Harvey hurricane : Floodwaters drop in Houston as Harvey..
Harveyfloodwaters started dropping across the Houston area and the sun peeked through the clouds Wednesday in a glimmer of hope for the besieged city. But the crisis was far from over, with the storm doubling back toward land and battering communities near the Texas Louisiana line.
The storm, meanwhile, began to give up some of its dead.
The confirmed death toll from the hurricane climbed to 21 after a woman’s body was discovered floating in Beaumont. Also, the bodies of six family members, including four children, were pulled from a van that had been swept off a Houston bridge into a bayou, and authorities were investigating at least 17 more deaths to determine whether they were storm-related.
Unfortunately, it seems that our worst thoughts are being realized,” Harris County Sheriff Ed Gonzalez said after the van was found in 10 feet of muddy water.
While conditions in Houston appeared to improve, the disaster took a turn for the worse east of the city, close to the Louisiana line.

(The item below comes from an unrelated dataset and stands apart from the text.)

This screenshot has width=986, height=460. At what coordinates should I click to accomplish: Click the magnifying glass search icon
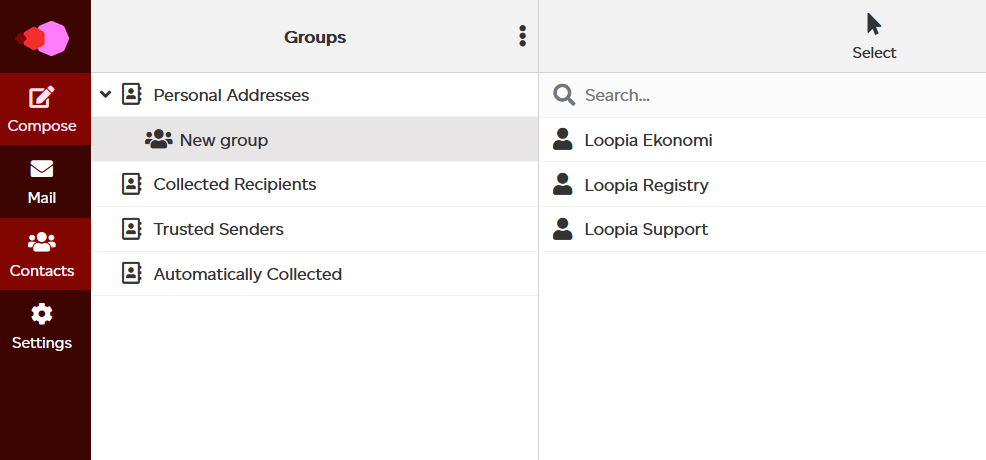point(564,95)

Beaumont and Port Arthur, Texas, struggled with rising floodwaters and worked to evacuate residents after Harvey completed a U-turn in the Gulf of Mexico and rolled ashore early Wednesday for the second time in six days. It hit southwestern Louisiana as a tropical storm with heavy rain and winds of 45 mph.

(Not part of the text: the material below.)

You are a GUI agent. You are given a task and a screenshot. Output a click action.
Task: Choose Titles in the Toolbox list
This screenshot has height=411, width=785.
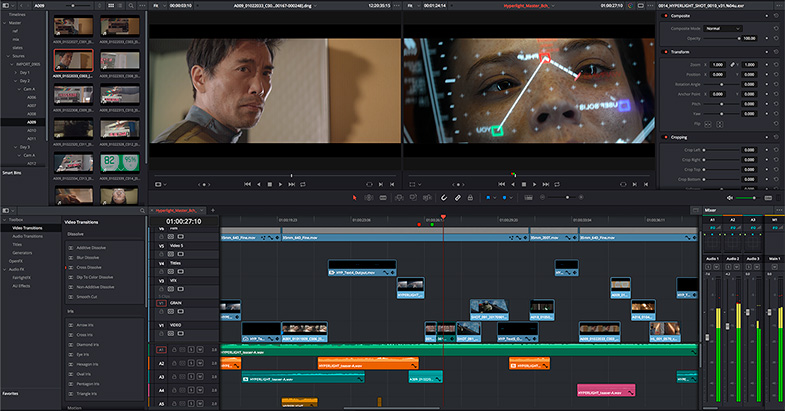point(17,243)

For much of the rest of the Houston area, forecasters said the rain is pretty much over.
Nevertheless, many thousands of homes in and around the nation’s fourth-largest city still were under water from the record-breaking deluge of 4 feet of rain and could stay that way for days or weeks. Officials said 911 centers in the Houston area were still getting more than 1,000 calls an hour from people seeking help.
About 10,000 more National Guard troops are being deployed to Texas, bringing the total to 24,000, Gov. Greg Abbot said.
The scale of the catastrophe in Texas began to come into sharper focus More than 1,000 homes were destroyed and close to 50,000 damaged, and over 32,000 people were in shelters across the state, emergency officials reported.This is going to be an incredibly large disaster, Brock Long, chief of the Federal Emergency Management Agency, said in Washington. “We’re not going to know the true cost for years to come.But it’s going to be huge.